Out-Law News | 20 Jun 2013 | 9:58 am | 2 min. read

A recent High Court decision in which a tenant was entitled to remove large items it had installed on rented premises will provide comfort to developers in the energy and minerals sectors, an expert has said.

Ross McDowall of Pinsent Masons, the law firm behind Out-Law.com, said that the decision was in line with established law, which allowed tenants to remove their own 'chattels' from rented premises even if these had been fixed to the property.

In this case, the operator of the Sheerness steel mill in Kent successfully argued that it was entitled to remove parts of the plant. The landlord had argued that it owned a share of the items as the tenant's lease required it to erect a fully-equipped steel making plant and rolling mill on the site.
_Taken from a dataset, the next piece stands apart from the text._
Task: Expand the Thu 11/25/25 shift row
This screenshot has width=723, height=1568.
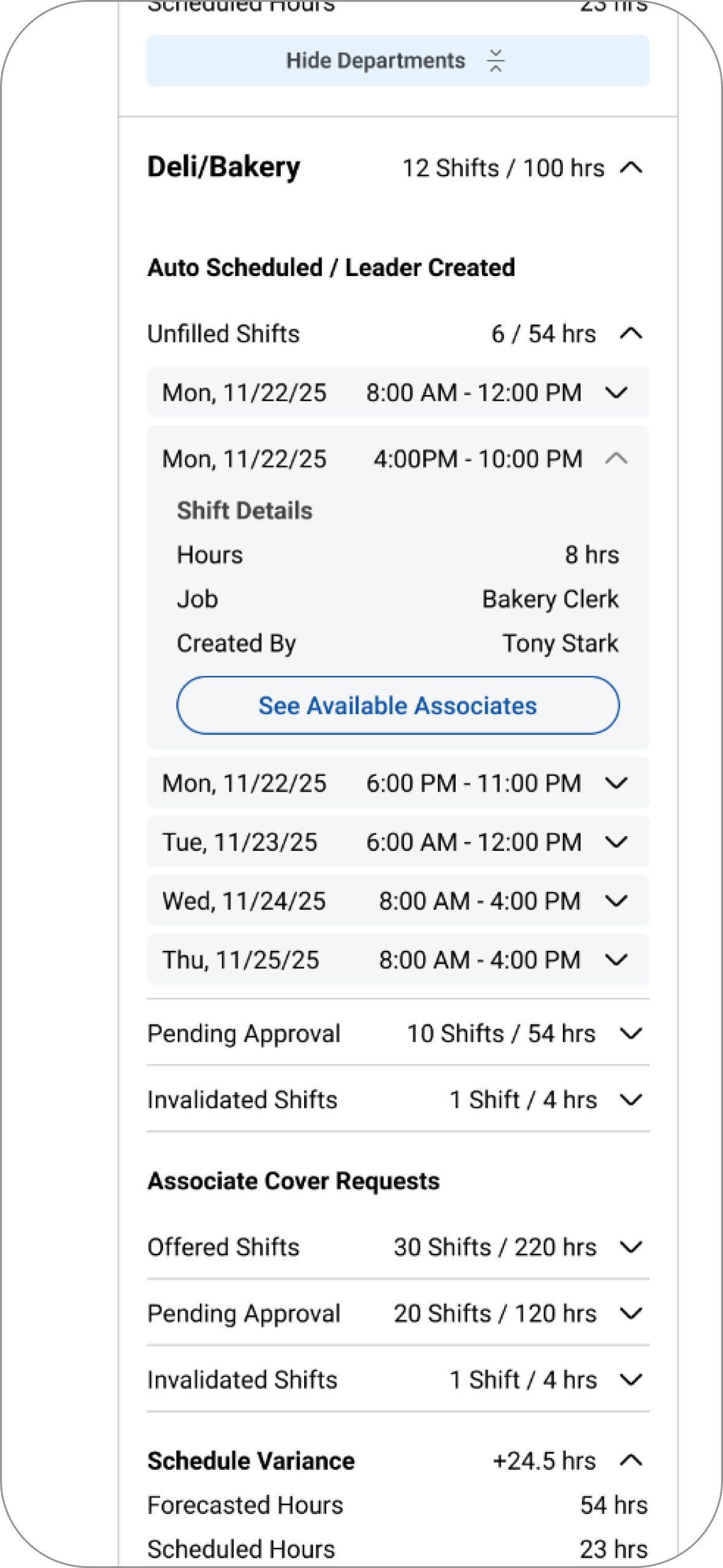Action: pos(616,960)

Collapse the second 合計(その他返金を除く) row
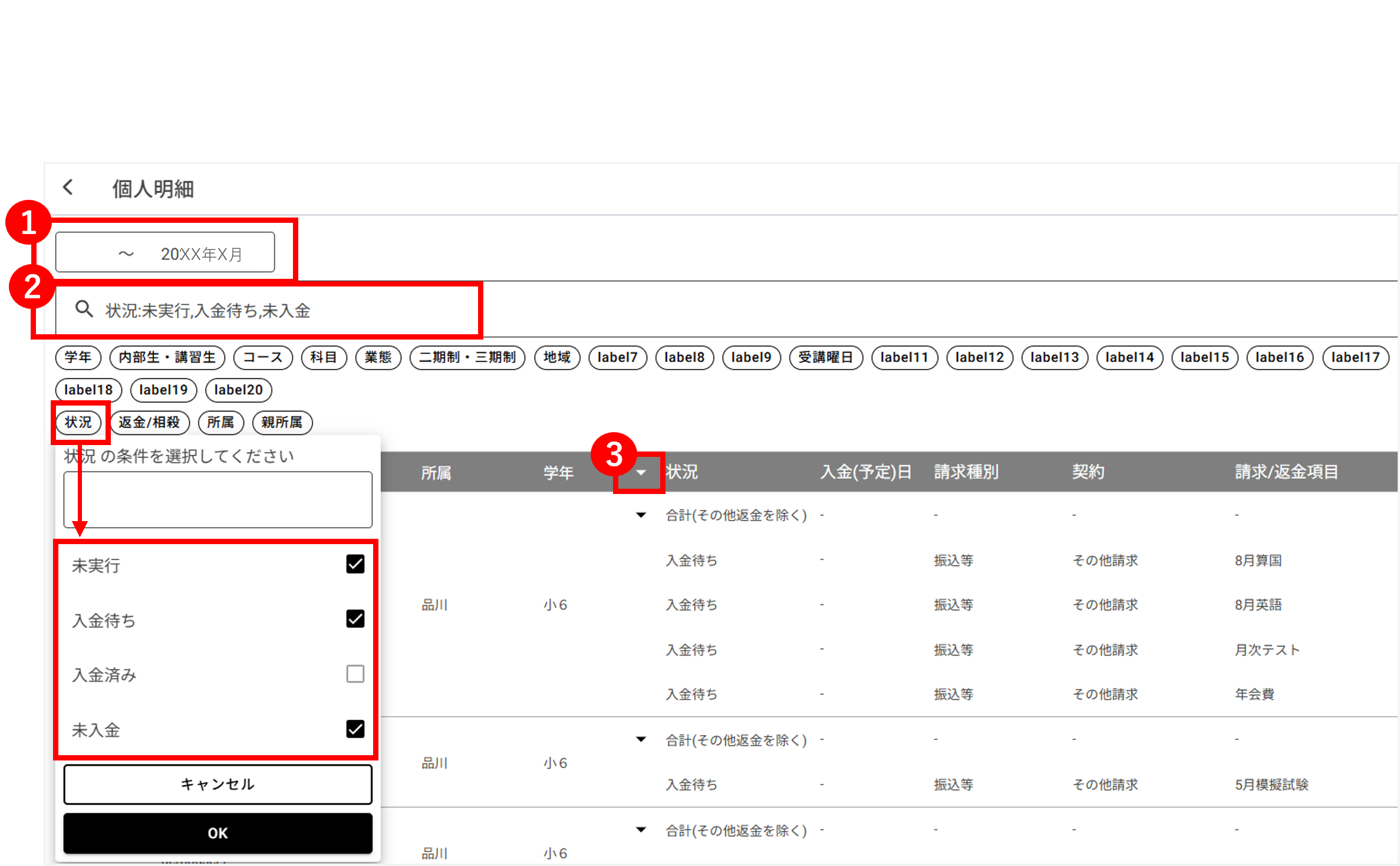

"The court found that furnaces, casting machines and cooling towers were tenant's fixtures, so the tenant was allowed to remove them," McDowall said. "That may at first hand seem surprising given the size of the plant and the fact the tenant was under an obligation to install them, but it is in line with established law where if the kit can be dismantled and reused as part of the tenant's trade it won't become the landlord's property."

"This case should therefore provide comfort to tenants who lease land for developers involving large plant and machinery, such as energy-from-waste or mineral processing facilities. However, to seek to avoid costly arguments the lease should explicitly confirm that the plant and equipment installed by the tenant remains their property and can be removed, dismantled and replaced during the lease," he said.

Under English law, whatever is attached to land generally becomes part of the land. The personal property of a tenant remains the property of that tenant as a 'chattel'. If the tenant affixes a chattel to the property, it becomes a 'fixture' and is considered part of the property. However, the law allows some fixtures to be detached from the property, at which point they revert to personal property subject to the terms of the lease. This will generally apply if the tenant is able to remove the fixture without causing substantial damage to the land or to the item.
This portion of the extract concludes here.